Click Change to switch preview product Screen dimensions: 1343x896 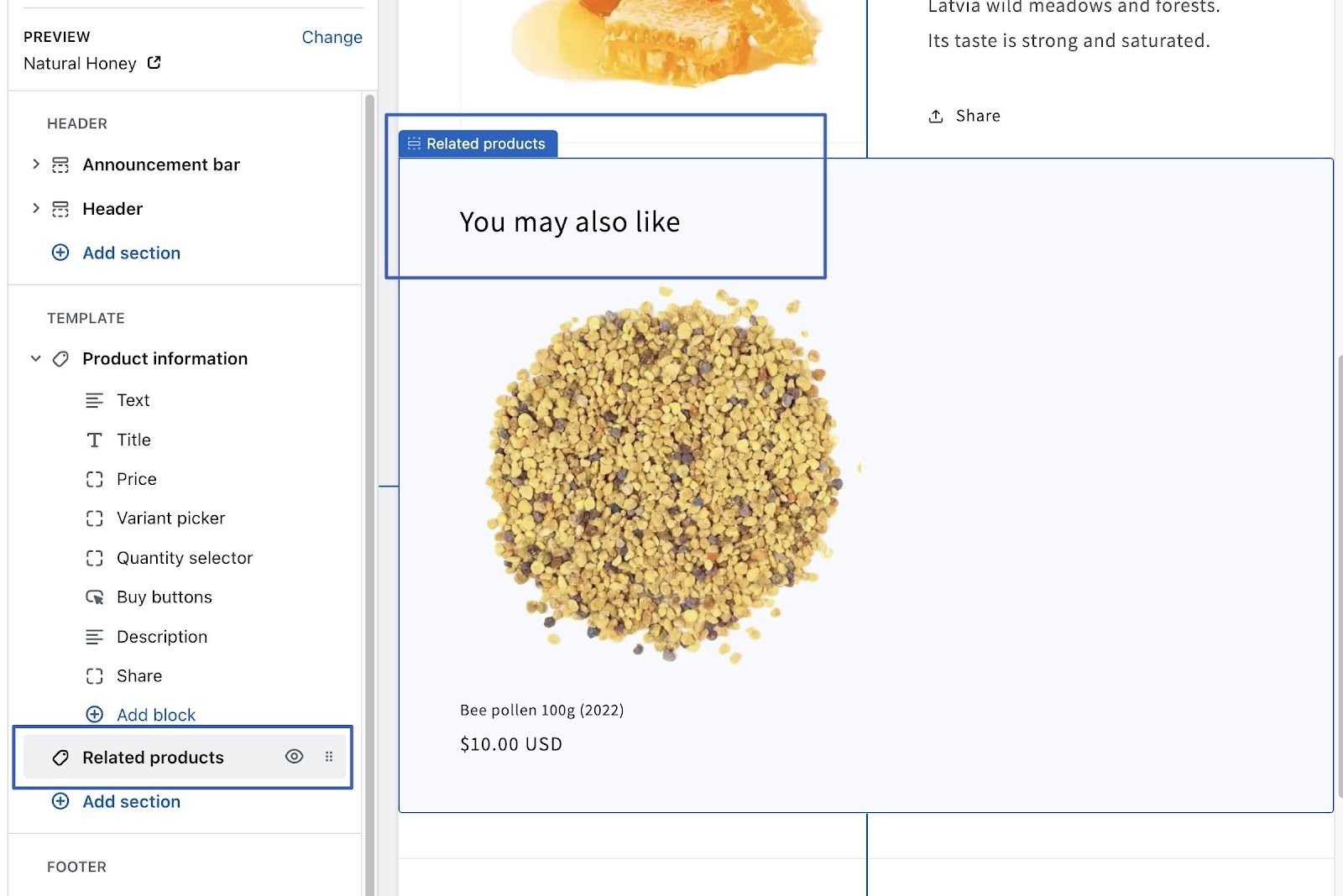pos(332,37)
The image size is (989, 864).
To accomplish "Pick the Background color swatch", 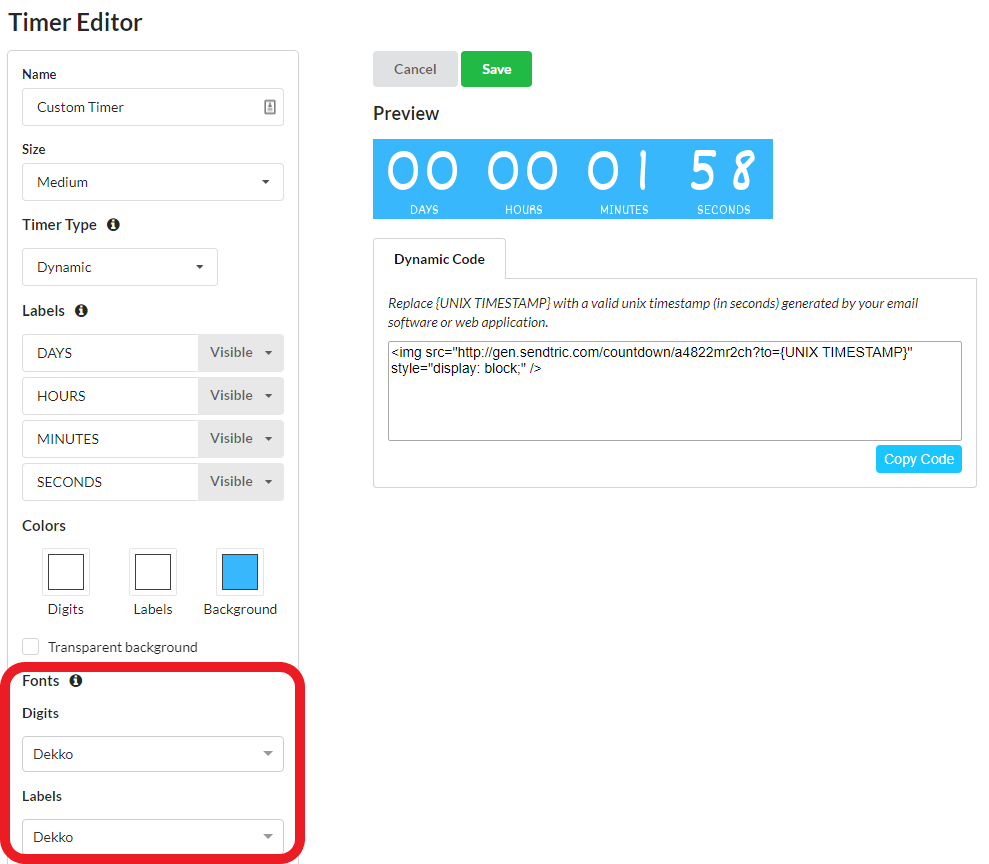I will (240, 572).
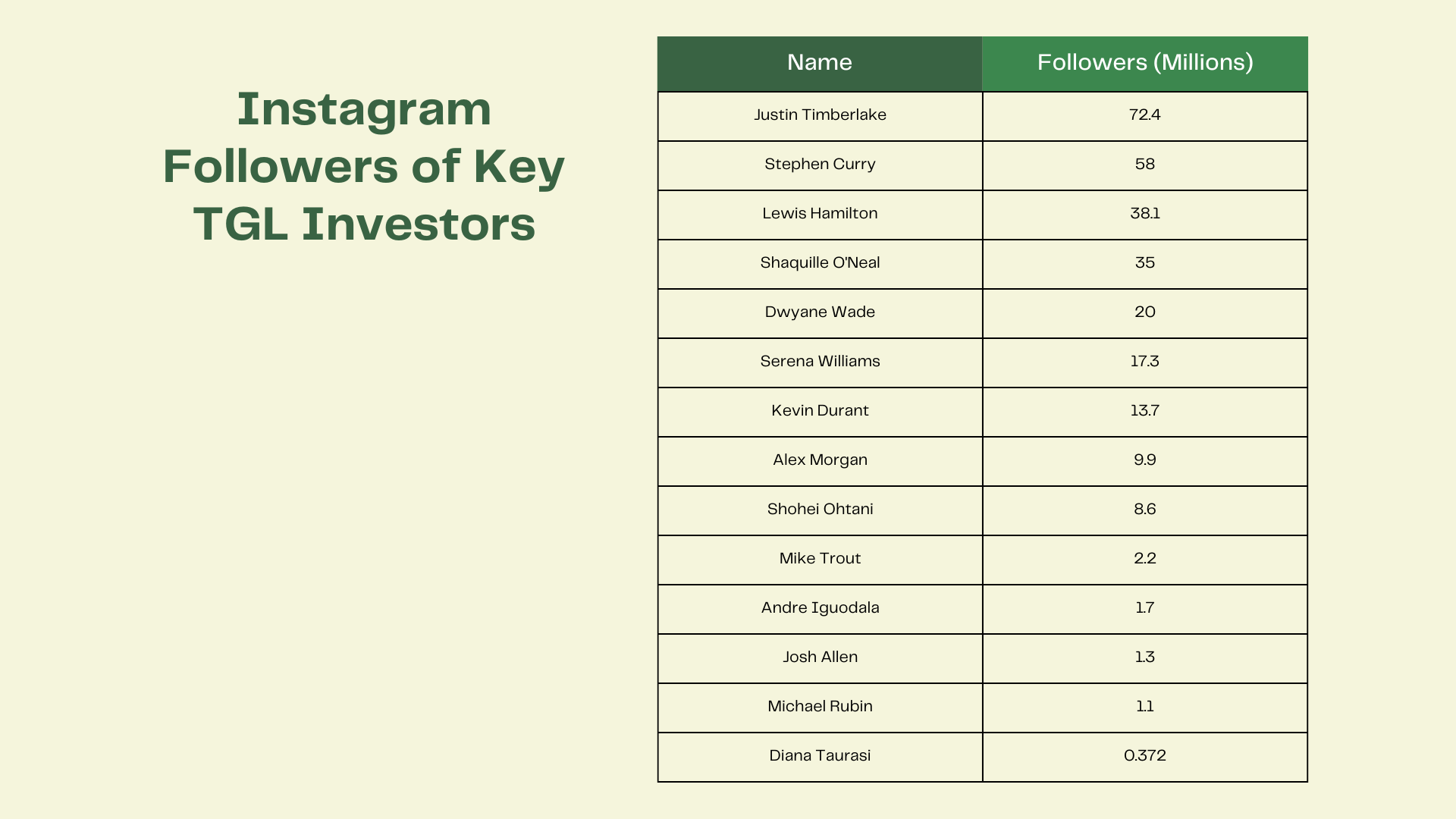Select the 13.7 followers cell

pos(1144,411)
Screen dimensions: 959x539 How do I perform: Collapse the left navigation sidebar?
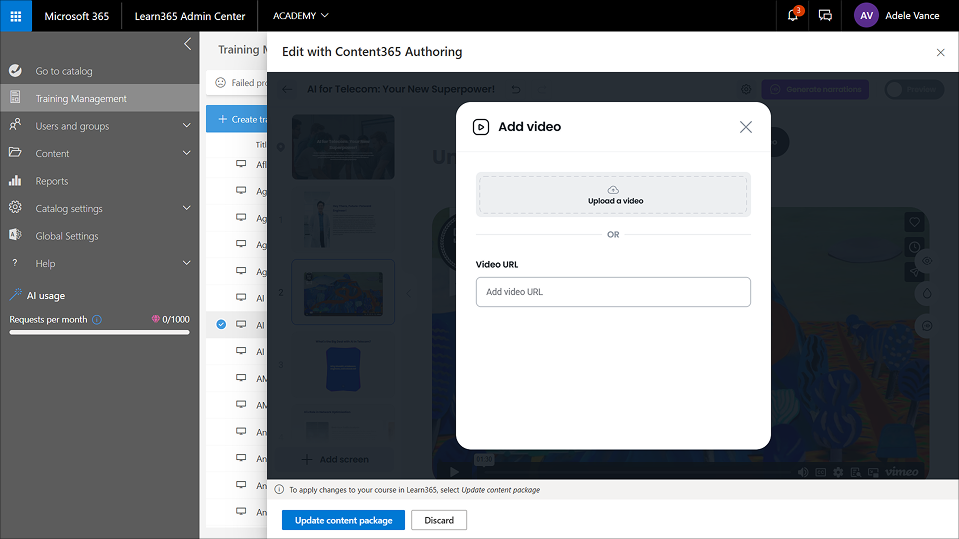187,44
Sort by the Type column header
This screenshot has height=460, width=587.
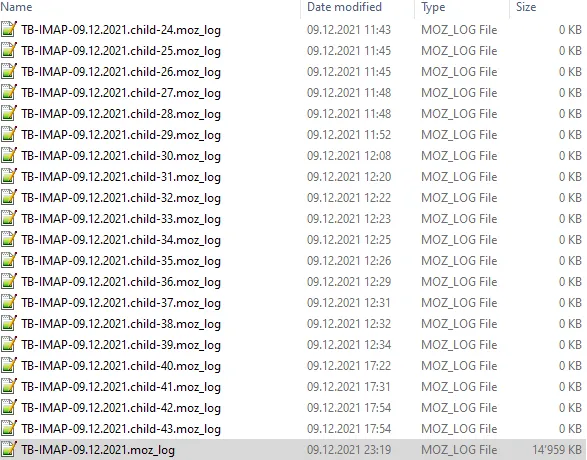tap(433, 7)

◆ How to complete this task
Nothing but the lines from the one containing "Screen dimensions: 959x539" through the last line of the records should appear in the copy, exactly as written and without pictures.

◆ Result of this exercise
Screen dimensions: 959x539 How do I perform: Collapse the left navigation sidebar?
187,44
Sort by the Type column header
This screenshot has height=460, width=587.
tap(433, 7)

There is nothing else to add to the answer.